§ **About this task**:
Repeat exactly, and nothing more, the lines from the one that includes "Instruction: Add the" through the final line of the entries; skip the pictures.
(Beginning of Study material)
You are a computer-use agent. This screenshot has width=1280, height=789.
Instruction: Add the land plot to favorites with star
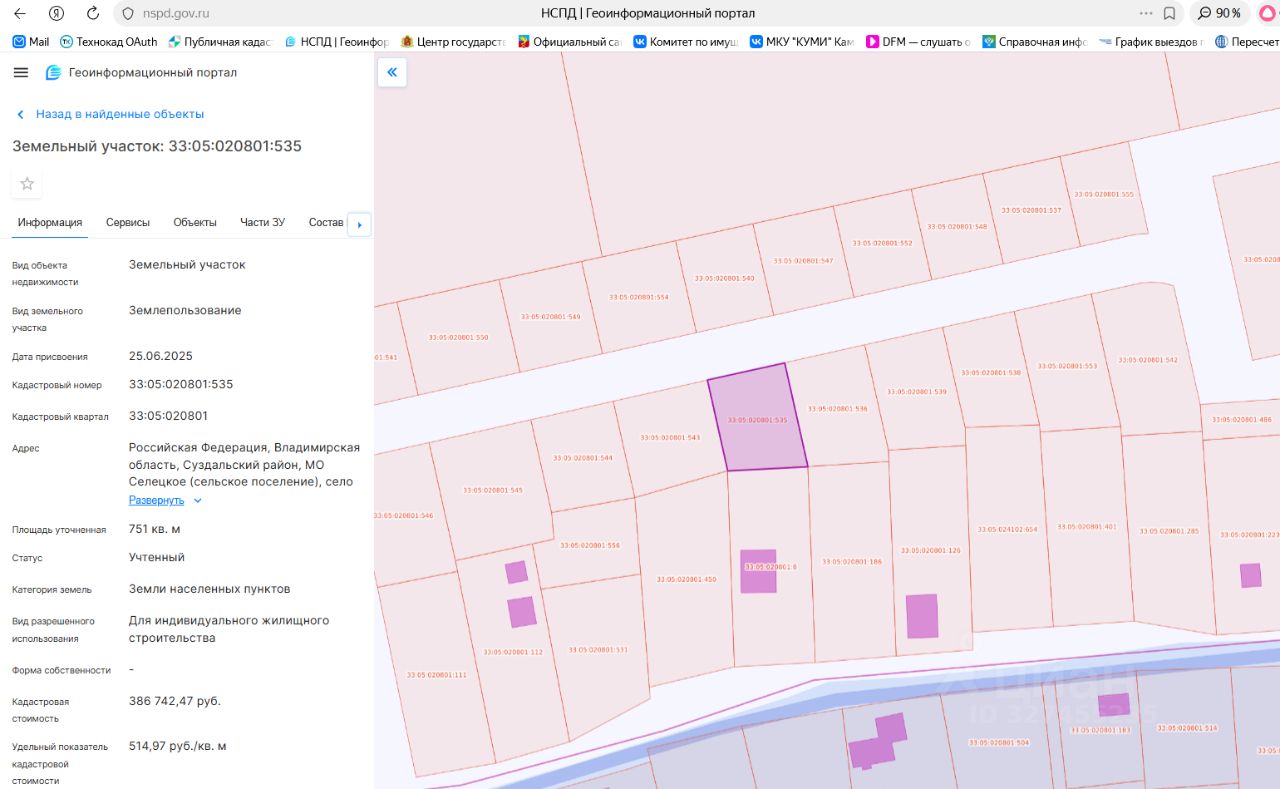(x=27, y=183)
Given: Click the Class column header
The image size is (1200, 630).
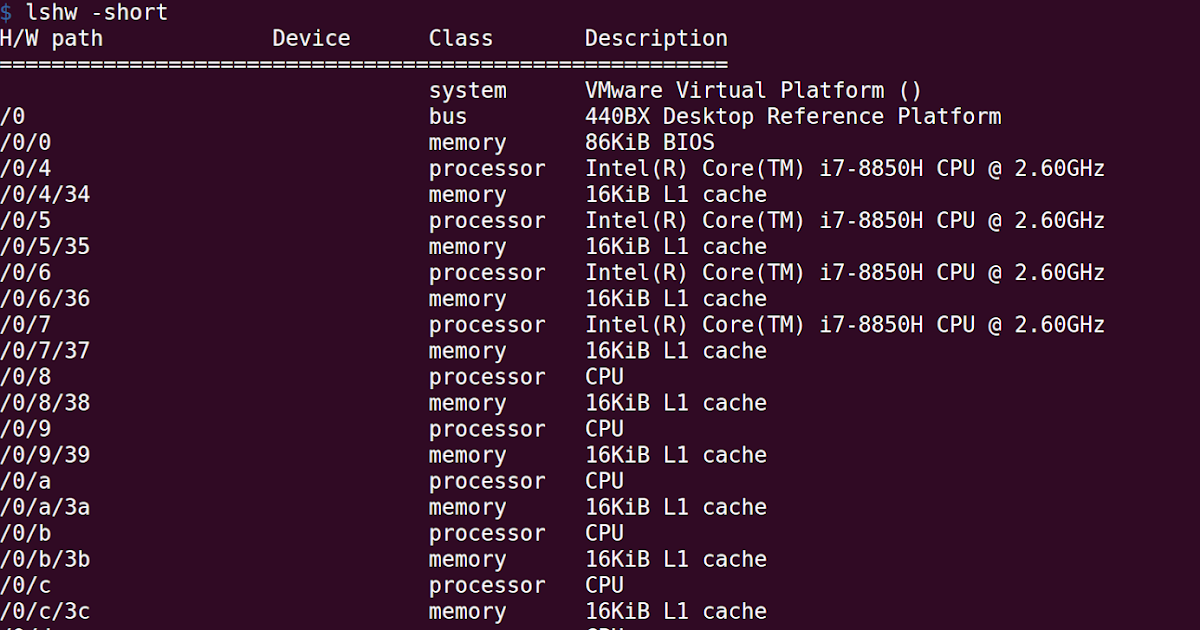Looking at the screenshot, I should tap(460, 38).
(End of Study material)
§ **Solved exercise**:
Instruction: Add the land plot to favorites with star
(x=27, y=183)
Given: Click the Class column header
The image size is (1200, 630).
Looking at the screenshot, I should tap(460, 38).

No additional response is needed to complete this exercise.